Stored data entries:
---

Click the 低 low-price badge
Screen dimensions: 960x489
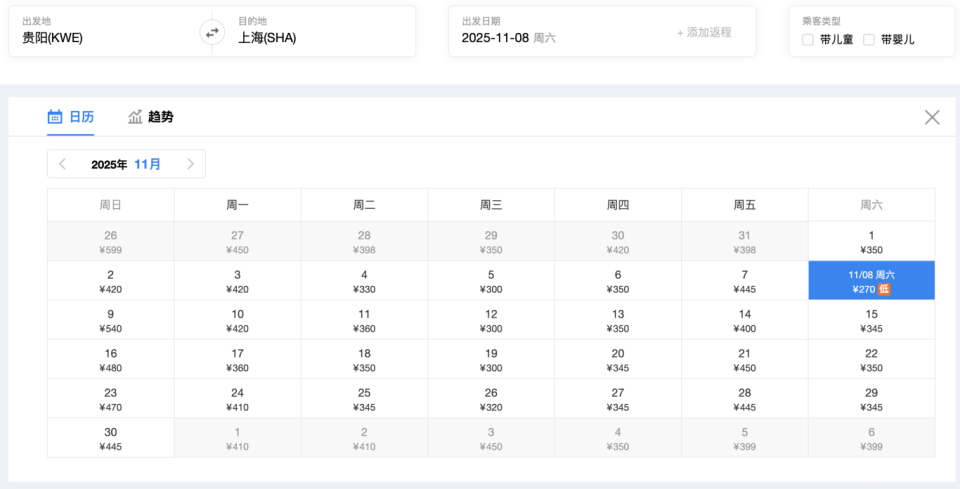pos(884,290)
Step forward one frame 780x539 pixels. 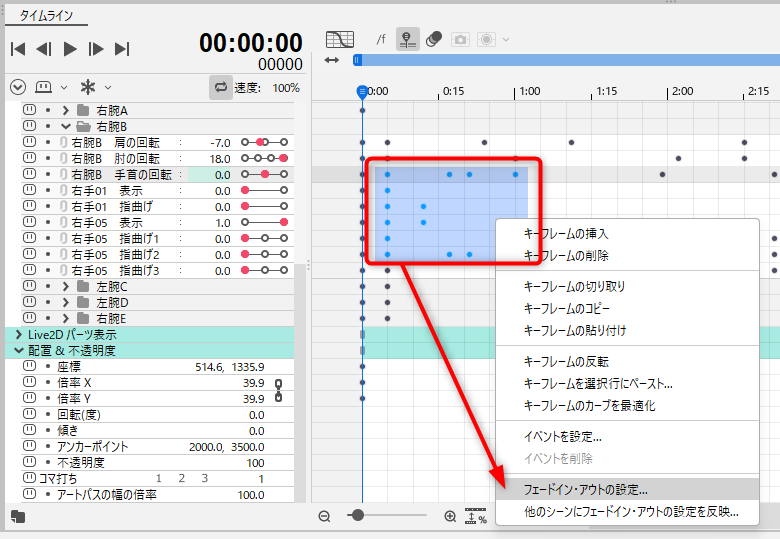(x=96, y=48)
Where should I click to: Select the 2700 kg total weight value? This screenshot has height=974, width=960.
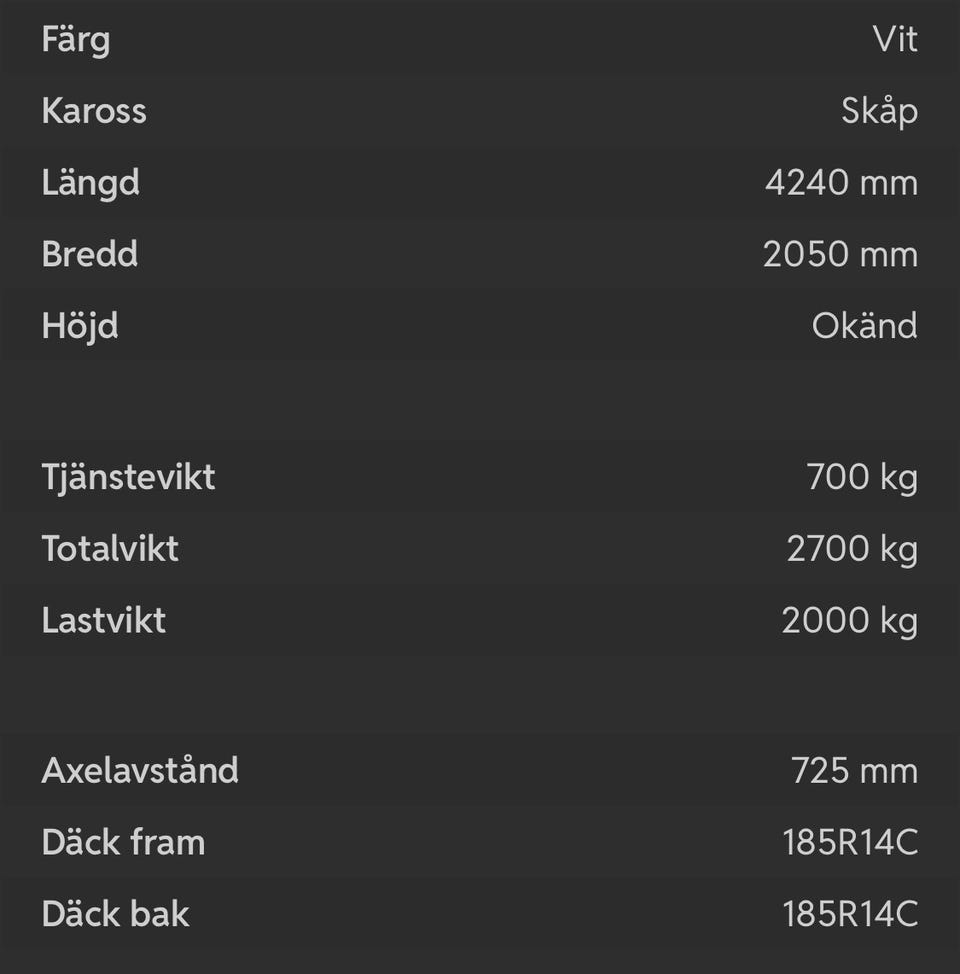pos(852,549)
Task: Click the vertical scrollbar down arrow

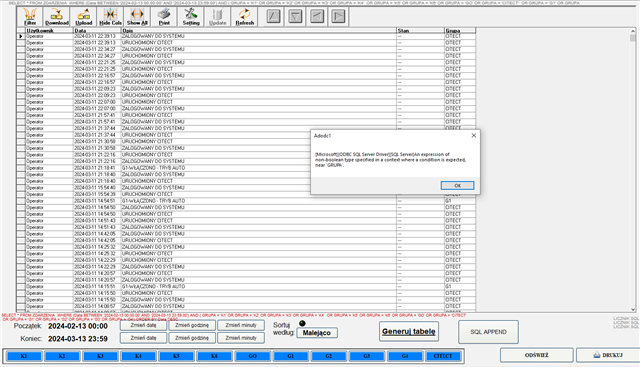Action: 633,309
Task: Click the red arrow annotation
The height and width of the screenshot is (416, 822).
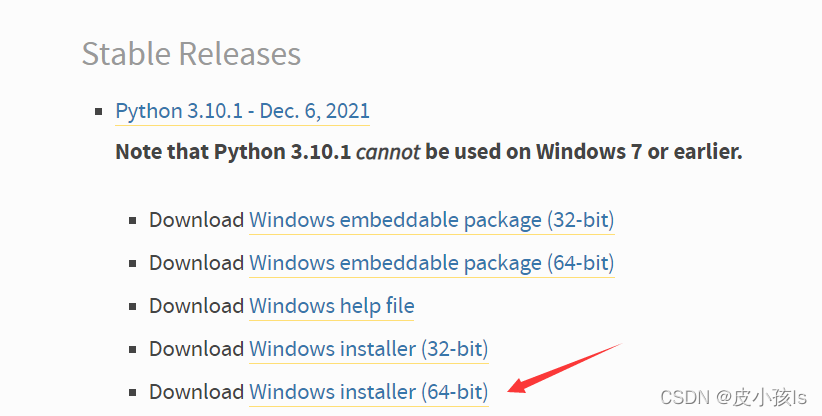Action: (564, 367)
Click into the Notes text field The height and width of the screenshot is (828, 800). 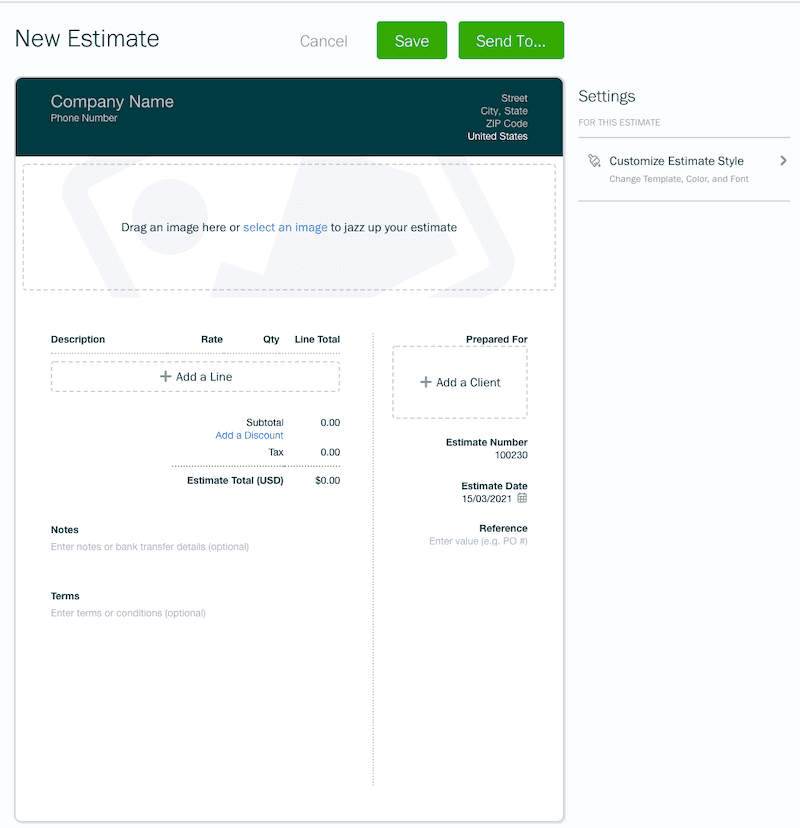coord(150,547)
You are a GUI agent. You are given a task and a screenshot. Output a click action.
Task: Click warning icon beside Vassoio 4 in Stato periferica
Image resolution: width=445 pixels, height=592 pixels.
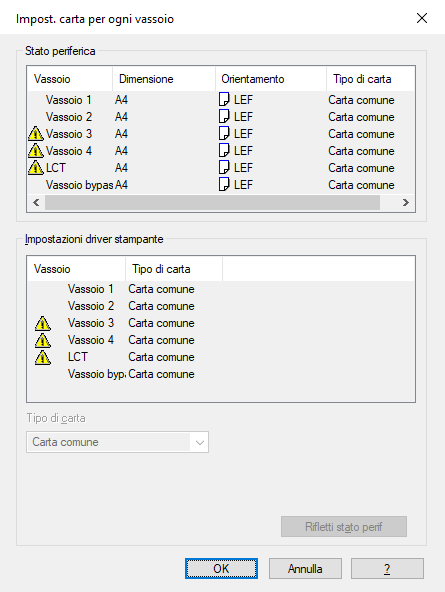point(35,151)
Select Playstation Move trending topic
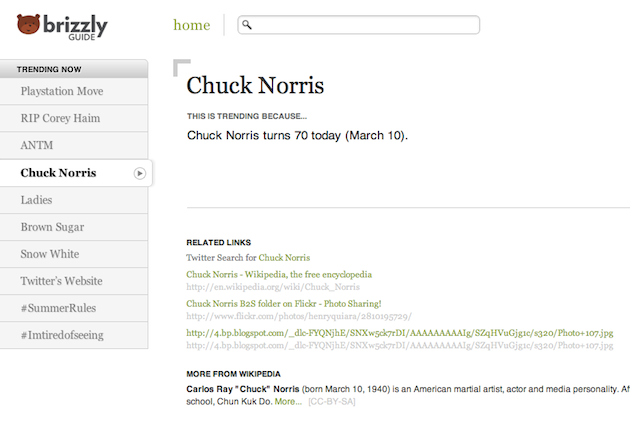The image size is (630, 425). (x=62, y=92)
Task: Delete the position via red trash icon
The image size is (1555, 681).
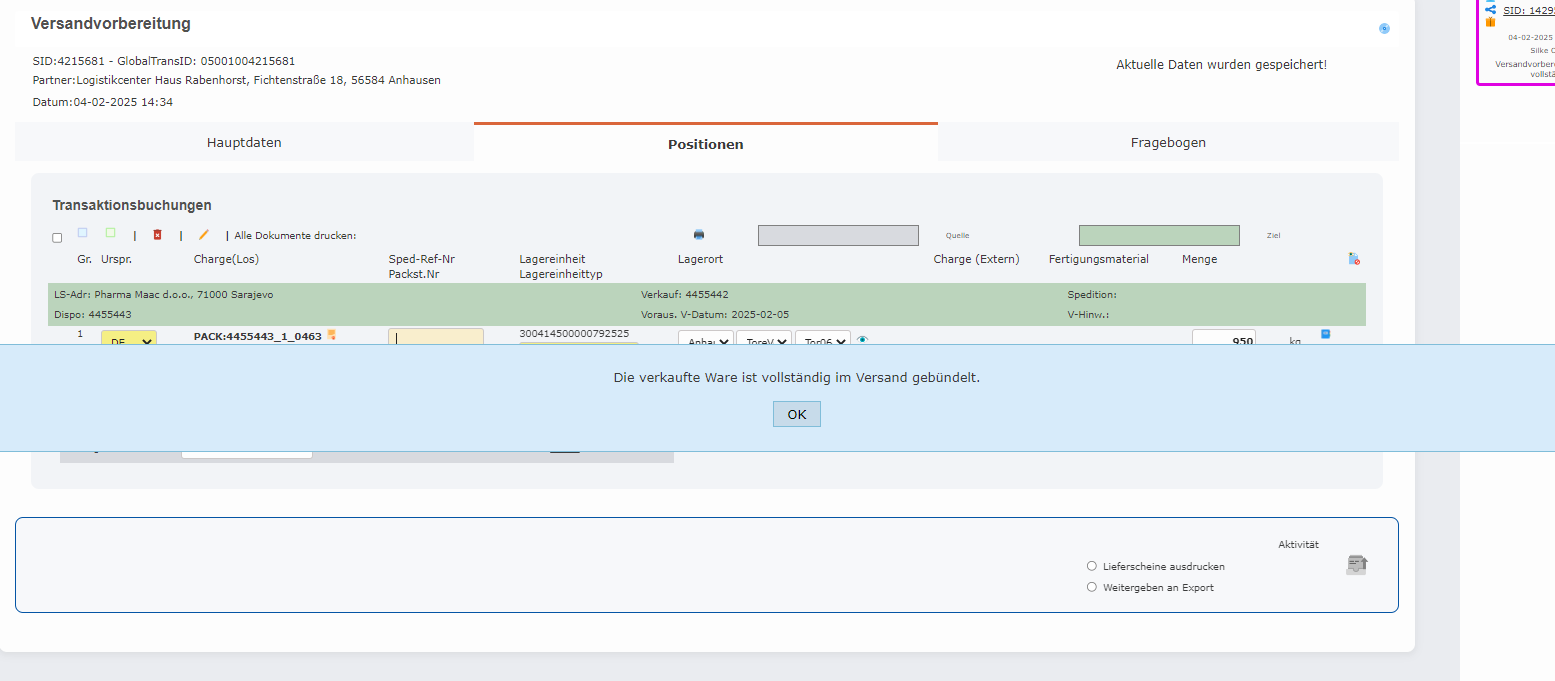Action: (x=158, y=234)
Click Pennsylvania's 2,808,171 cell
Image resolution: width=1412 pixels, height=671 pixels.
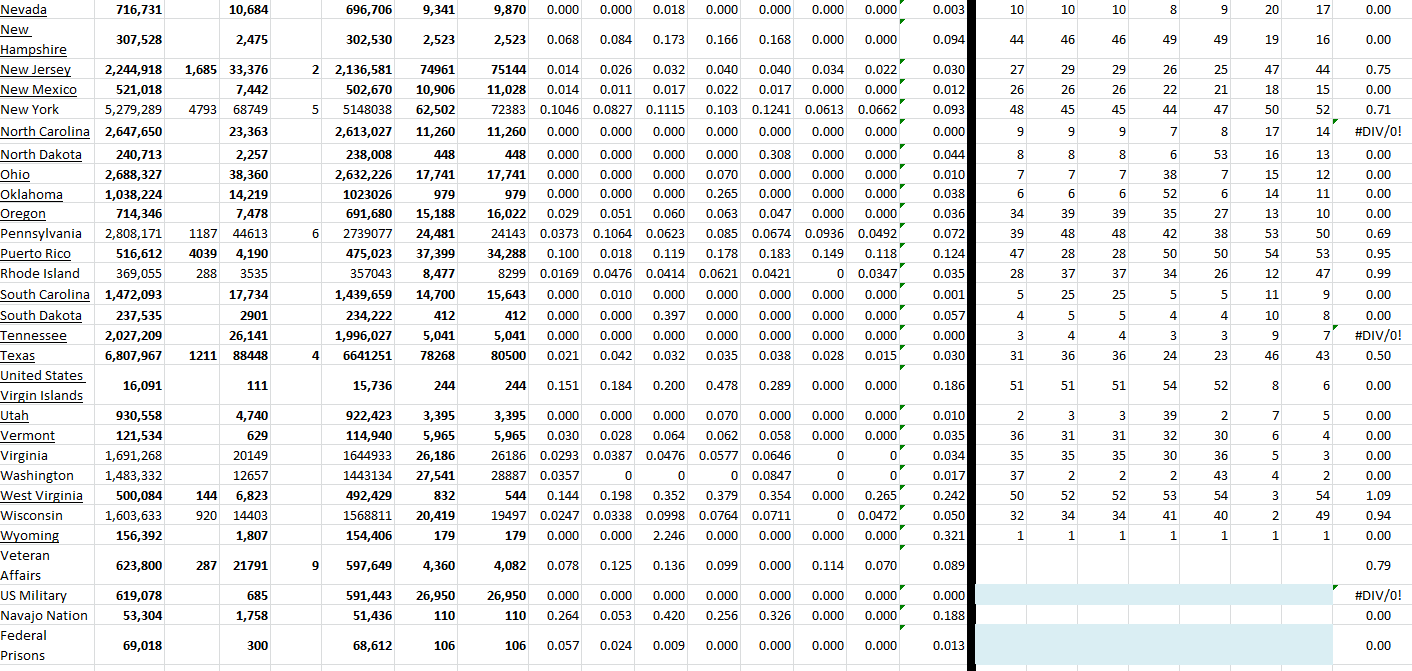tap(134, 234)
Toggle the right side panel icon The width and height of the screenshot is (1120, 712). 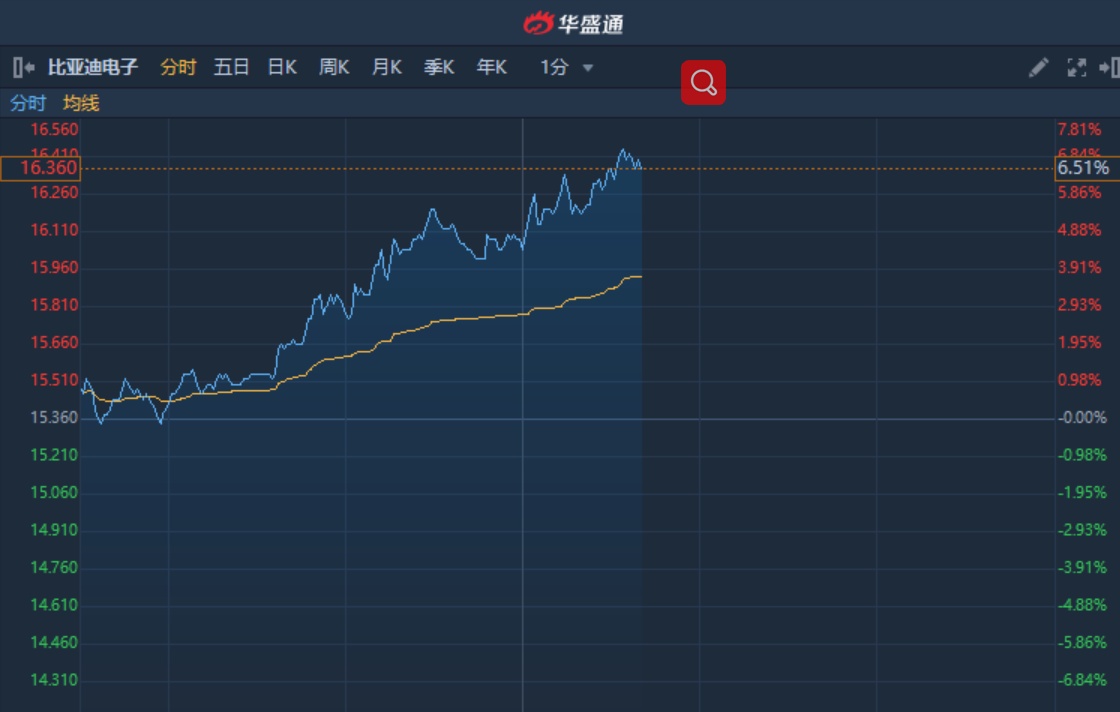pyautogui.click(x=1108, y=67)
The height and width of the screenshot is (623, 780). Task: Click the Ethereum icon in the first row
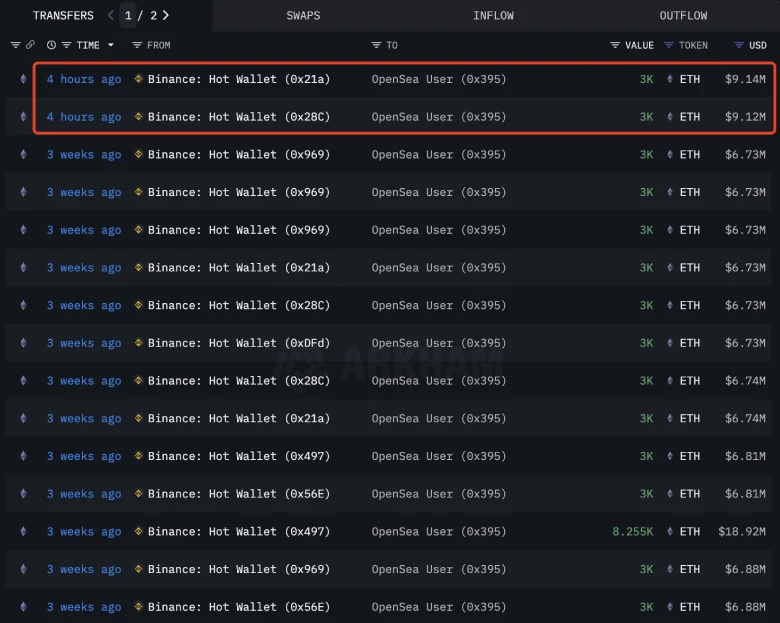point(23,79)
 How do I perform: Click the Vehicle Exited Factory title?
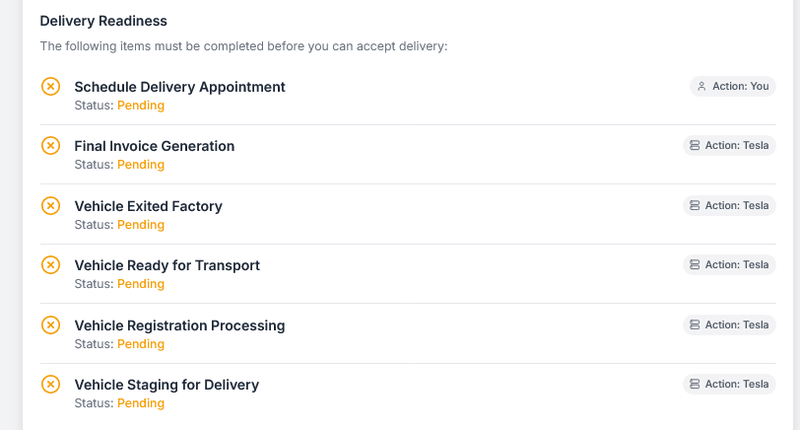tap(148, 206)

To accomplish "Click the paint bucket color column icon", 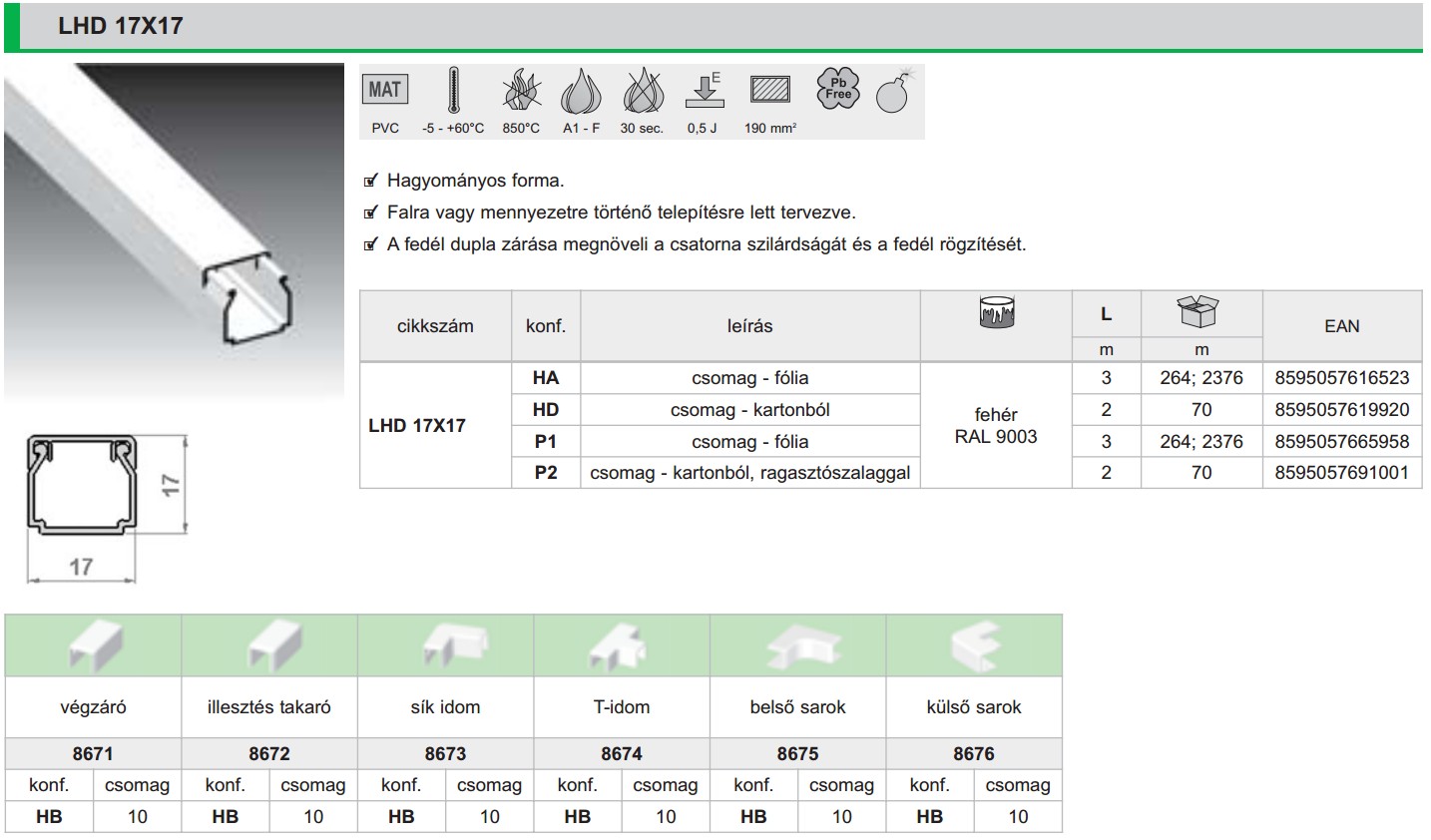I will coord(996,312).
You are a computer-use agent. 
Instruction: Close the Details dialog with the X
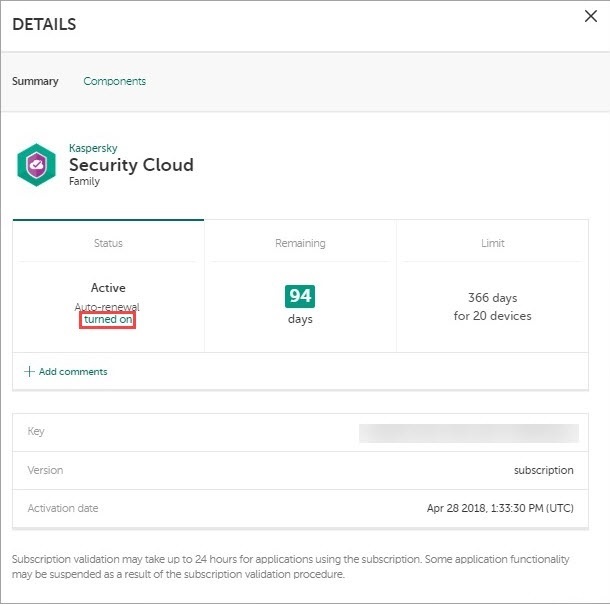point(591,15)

---

- _What is required_
In the records above, find the line containing "Instruction: Close the", then write out exactly that line and every later one through the last, omitting pictures.

- _Answer for this exercise_
Instruction: Close the Details dialog with the X
point(591,15)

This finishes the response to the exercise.